Last update on: 9:15 am April 26, 2024 by fashionabc

Sometimes the best way to solve a complex problem is to take a page from a children’s book. That’s the lesson tech giant Microsoft’s researchers learned by figuring out how to pack punch into a small package. We’re referring to the launch of Microsoft’s AI model Phi-3 Mini which measures 3.8 billion parameters, and is now available on Azure, Hugging Face and Ollama. The launch doesn’t come as a surprise as Microsoft has been amongst the frontrunners in the AI space, be it investing heavily in OpenAI or rolling out its own AI chatbot tool. The newest launch ofPhi-3 Mini reflects the company’s strategy to cater to a broader clientele by offering affordable options in the rapidly evolving space of AI technology.

Graphic illustrating how the quality of new Phi-3 models compares to other models of similar size. (Image courtesy of Microsoft)

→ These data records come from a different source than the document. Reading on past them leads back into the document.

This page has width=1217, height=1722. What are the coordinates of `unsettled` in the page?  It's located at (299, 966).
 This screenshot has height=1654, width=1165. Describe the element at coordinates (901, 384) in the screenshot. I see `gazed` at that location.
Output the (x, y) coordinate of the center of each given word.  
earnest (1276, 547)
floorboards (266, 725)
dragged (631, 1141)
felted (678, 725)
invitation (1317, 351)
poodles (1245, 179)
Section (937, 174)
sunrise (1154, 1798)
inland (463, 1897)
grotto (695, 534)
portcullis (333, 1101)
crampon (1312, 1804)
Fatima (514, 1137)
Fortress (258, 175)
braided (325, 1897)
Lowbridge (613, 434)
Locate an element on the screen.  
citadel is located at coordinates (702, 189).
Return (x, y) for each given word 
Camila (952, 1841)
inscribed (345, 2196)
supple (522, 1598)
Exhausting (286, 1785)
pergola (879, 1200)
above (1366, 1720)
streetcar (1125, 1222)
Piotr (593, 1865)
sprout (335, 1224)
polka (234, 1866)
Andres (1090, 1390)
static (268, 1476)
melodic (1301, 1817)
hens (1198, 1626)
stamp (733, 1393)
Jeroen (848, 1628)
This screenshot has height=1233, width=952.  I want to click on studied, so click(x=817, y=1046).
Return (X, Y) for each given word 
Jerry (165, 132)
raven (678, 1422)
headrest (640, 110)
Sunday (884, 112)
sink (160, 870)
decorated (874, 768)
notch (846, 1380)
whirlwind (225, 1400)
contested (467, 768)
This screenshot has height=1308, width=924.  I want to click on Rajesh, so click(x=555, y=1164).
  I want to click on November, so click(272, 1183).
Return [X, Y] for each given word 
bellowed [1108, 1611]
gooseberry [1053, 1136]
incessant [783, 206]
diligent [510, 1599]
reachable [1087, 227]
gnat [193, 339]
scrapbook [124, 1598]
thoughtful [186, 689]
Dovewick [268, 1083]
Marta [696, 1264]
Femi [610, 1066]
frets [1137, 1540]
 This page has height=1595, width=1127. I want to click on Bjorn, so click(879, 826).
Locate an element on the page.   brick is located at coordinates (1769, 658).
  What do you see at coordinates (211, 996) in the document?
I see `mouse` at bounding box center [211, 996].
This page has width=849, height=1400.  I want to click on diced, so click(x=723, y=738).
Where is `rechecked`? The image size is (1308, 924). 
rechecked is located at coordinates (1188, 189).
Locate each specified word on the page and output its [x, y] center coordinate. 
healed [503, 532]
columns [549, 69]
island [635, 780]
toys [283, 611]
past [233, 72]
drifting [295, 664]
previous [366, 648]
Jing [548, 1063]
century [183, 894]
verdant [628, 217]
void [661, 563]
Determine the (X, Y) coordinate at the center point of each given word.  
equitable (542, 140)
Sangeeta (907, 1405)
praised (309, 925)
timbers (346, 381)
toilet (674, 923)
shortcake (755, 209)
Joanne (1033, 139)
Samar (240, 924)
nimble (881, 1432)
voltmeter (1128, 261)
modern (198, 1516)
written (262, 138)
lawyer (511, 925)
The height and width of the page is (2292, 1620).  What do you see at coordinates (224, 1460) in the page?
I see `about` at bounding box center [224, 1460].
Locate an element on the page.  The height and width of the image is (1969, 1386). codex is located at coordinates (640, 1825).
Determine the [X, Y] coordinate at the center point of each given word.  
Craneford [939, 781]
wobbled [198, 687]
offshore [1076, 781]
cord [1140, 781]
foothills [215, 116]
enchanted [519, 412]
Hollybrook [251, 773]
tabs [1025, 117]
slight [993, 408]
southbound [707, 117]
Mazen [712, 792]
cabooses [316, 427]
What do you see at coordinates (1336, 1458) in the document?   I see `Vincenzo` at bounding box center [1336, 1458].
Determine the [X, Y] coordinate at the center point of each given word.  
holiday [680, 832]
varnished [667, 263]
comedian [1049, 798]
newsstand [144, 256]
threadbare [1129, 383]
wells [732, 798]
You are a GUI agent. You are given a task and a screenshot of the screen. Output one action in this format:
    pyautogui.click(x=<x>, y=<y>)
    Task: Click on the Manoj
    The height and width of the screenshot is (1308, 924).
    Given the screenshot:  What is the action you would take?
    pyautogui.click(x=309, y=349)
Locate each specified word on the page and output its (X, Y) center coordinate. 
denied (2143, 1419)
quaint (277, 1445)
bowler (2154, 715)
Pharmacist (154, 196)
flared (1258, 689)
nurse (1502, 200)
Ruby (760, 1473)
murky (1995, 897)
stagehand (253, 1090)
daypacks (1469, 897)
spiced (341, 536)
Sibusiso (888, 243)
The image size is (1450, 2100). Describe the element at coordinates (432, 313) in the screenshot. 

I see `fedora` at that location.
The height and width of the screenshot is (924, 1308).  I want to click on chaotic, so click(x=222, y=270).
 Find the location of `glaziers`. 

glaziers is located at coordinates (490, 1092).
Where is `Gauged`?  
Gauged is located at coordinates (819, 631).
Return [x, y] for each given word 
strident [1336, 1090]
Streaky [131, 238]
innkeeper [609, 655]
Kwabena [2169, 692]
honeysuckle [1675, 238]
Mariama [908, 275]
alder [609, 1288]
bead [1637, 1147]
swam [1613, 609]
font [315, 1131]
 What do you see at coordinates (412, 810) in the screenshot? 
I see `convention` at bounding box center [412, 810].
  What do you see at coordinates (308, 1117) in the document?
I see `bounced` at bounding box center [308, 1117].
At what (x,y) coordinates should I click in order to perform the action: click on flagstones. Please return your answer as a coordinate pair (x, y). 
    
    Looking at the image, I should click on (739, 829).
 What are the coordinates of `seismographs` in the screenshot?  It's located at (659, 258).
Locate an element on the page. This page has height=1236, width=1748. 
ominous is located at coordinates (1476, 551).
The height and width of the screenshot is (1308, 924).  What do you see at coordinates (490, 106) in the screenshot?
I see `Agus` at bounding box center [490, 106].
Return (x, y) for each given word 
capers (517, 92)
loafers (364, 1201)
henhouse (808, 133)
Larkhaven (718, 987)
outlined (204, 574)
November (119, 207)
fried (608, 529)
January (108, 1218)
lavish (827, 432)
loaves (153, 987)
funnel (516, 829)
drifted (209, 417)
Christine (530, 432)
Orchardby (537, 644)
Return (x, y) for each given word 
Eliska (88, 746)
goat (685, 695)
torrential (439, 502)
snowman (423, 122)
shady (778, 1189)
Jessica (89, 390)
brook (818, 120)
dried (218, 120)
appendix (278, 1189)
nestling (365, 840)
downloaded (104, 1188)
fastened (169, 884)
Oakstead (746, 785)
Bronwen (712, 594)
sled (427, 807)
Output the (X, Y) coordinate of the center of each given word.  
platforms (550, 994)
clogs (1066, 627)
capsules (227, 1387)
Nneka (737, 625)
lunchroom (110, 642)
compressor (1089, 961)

The inspiration behind the launch of this new version is quite interesting. Last year, after spending the day thinking through potential solutions to machine learning riddles, Microsoft’s Ronen Eldan was reading bedtime stories to his daughter when he thought to himself, “how did she learn this word? How does she know how to connect these words?” That led him to wonder how much an AI model could learn using only words a four-year-old could understand – and subsequently to an innovative training approach that’s produced a new class of more capable small language models that promises to make AI accessible to a larger demographic.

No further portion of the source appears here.